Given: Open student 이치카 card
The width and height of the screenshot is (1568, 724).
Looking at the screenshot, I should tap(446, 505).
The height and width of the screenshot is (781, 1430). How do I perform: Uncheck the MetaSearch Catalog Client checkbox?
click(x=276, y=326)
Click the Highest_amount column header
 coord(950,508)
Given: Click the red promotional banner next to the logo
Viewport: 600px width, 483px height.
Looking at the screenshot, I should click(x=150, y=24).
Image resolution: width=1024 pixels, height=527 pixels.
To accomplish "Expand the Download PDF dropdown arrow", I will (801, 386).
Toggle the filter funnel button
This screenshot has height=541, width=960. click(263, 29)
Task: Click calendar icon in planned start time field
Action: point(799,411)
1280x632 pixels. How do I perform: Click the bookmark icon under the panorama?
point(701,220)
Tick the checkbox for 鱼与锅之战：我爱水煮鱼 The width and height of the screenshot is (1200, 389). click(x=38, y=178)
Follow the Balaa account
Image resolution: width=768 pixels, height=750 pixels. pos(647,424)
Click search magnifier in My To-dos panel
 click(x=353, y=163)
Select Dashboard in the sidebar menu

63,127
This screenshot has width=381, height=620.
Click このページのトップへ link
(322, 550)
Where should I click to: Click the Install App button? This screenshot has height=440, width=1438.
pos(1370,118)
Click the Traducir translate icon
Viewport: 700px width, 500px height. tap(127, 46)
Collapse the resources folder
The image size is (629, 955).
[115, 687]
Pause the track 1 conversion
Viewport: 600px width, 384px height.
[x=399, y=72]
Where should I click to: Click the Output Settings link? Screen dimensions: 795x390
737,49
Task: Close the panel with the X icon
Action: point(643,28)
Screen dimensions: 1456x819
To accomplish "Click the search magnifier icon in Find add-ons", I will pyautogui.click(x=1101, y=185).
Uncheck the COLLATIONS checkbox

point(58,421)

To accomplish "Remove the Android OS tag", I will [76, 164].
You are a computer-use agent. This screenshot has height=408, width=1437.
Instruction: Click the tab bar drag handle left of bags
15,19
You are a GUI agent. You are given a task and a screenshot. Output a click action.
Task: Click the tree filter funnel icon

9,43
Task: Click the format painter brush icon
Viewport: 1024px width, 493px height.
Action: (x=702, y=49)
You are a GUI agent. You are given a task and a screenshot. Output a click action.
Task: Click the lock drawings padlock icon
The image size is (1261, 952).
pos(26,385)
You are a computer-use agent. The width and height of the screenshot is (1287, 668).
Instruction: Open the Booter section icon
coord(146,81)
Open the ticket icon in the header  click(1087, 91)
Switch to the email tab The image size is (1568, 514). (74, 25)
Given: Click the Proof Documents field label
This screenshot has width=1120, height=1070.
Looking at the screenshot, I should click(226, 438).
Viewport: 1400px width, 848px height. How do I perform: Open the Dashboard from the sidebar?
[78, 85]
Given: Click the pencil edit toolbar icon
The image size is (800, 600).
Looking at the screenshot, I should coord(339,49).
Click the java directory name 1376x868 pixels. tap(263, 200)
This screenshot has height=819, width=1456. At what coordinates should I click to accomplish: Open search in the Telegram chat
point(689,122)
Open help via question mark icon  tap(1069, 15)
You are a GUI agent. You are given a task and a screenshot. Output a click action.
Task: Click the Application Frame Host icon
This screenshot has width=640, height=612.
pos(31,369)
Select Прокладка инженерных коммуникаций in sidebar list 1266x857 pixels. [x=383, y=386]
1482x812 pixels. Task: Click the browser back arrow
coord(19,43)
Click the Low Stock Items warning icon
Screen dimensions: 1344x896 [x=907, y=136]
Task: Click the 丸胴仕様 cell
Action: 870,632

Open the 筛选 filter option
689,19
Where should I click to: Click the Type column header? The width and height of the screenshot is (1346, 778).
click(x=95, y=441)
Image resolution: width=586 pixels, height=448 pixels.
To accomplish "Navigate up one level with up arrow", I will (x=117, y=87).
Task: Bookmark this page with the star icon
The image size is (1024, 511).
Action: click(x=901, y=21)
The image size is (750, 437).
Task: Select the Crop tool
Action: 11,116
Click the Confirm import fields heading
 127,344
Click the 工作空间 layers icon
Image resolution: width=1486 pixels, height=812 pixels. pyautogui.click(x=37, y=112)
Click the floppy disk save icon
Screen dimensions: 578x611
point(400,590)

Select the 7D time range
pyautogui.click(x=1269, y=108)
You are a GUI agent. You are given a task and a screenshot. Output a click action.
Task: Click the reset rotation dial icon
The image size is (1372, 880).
================================
▶ What is expected
Please return every one of the entries above, copied line for line with nothing changed.

▶ Response to the task
Given: Open student 이치카 card
The width and height of the screenshot is (1568, 724).
Looking at the screenshot, I should tap(446, 505).
The height and width of the screenshot is (781, 1430). How do I perform: Uncheck the MetaSearch Catalog Client checkbox?
click(x=276, y=326)
Click the Highest_amount column header
 coord(950,508)
Given: Click the red promotional banner next to the logo
Viewport: 600px width, 483px height.
Looking at the screenshot, I should click(x=150, y=24).
Image resolution: width=1024 pixels, height=527 pixels.
To accomplish "Expand the Download PDF dropdown arrow", I will (801, 386).
Toggle the filter funnel button
This screenshot has height=541, width=960. click(263, 29)
Task: Click calendar icon in planned start time field
Action: point(799,411)
1280x632 pixels. How do I perform: Click the bookmark icon under the panorama?
point(701,220)
Tick the checkbox for 鱼与锅之战：我爱水煮鱼 The width and height of the screenshot is (1200, 389). click(x=38, y=178)
Follow the Balaa account
Image resolution: width=768 pixels, height=750 pixels. pos(647,424)
Click search magnifier in My To-dos panel
 click(x=353, y=163)
Select Dashboard in the sidebar menu

63,127
This screenshot has width=381, height=620.
Click このページのトップへ link
(322, 550)
Where should I click to: Click the Install App button? This screenshot has height=440, width=1438.
pos(1370,118)
Click the Traducir translate icon
Viewport: 700px width, 500px height. tap(127, 46)
Collapse the resources folder
The image size is (629, 955).
[115, 687]
Pause the track 1 conversion
Viewport: 600px width, 384px height.
[x=399, y=72]
Where should I click to: Click the Output Settings link? Screen dimensions: 795x390
737,49
Task: Close the panel with the X icon
Action: point(643,28)
Screen dimensions: 1456x819
To accomplish "Click the search magnifier icon in Find add-ons", I will pyautogui.click(x=1101, y=185).
Uncheck the COLLATIONS checkbox

point(58,421)

To accomplish "Remove the Android OS tag", I will [76, 164].
You are a computer-use agent. This screenshot has height=408, width=1437.
Instruction: Click the tab bar drag handle left of bags
15,19
You are a GUI agent. You are given a task and a screenshot. Output a click action.
Task: Click the tree filter funnel icon

9,43
Task: Click the format painter brush icon
Viewport: 1024px width, 493px height.
Action: (x=702, y=49)
You are a GUI agent. You are given a task and a screenshot. Output a click action.
Task: Click the lock drawings padlock icon
The image size is (1261, 952).
pos(26,385)
You are a computer-use agent. The width and height of the screenshot is (1287, 668).
Instruction: Open the Booter section icon
coord(146,81)
Open the ticket icon in the header  click(1087, 91)
Switch to the email tab The image size is (1568, 514). (74, 25)
Given: Click the Proof Documents field label
This screenshot has width=1120, height=1070.
Looking at the screenshot, I should click(226, 438).
Viewport: 1400px width, 848px height. How do I perform: Open the Dashboard from the sidebar?
[78, 85]
Given: Click the pencil edit toolbar icon
The image size is (800, 600).
Looking at the screenshot, I should coord(339,49).
Click the java directory name 1376x868 pixels. tap(263, 200)
This screenshot has height=819, width=1456. At what coordinates should I click to accomplish: Open search in the Telegram chat
point(689,122)
Open help via question mark icon  tap(1069, 15)
You are a GUI agent. You are given a task and a screenshot. Output a click action.
Task: Click the Application Frame Host icon
This screenshot has width=640, height=612.
pos(31,369)
Select Прокладка инженерных коммуникаций in sidebar list 1266x857 pixels. [x=383, y=386]
1482x812 pixels. Task: Click the browser back arrow
coord(19,43)
Click the Low Stock Items warning icon
Screen dimensions: 1344x896 [x=907, y=136]
Task: Click the 丸胴仕様 cell
Action: 870,632

Open the 筛选 filter option
689,19
Where should I click to: Click the Type column header? The width and height of the screenshot is (1346, 778).
click(x=95, y=441)
Image resolution: width=586 pixels, height=448 pixels.
To accomplish "Navigate up one level with up arrow", I will (x=117, y=87).
Task: Bookmark this page with the star icon
The image size is (1024, 511).
Action: click(x=901, y=21)
The image size is (750, 437).
Task: Select the Crop tool
Action: 11,116
Click the Confirm import fields heading
 127,344
Click the 工作空间 layers icon
Image resolution: width=1486 pixels, height=812 pixels. pyautogui.click(x=37, y=112)
Click the floppy disk save icon
Screen dimensions: 578x611
point(400,590)

Select the 7D time range
pyautogui.click(x=1269, y=108)
You are a GUI agent. You are given a task and a screenshot. Output a click action.
Task: Click the reset rotation dial icon
The image size is (1372, 880).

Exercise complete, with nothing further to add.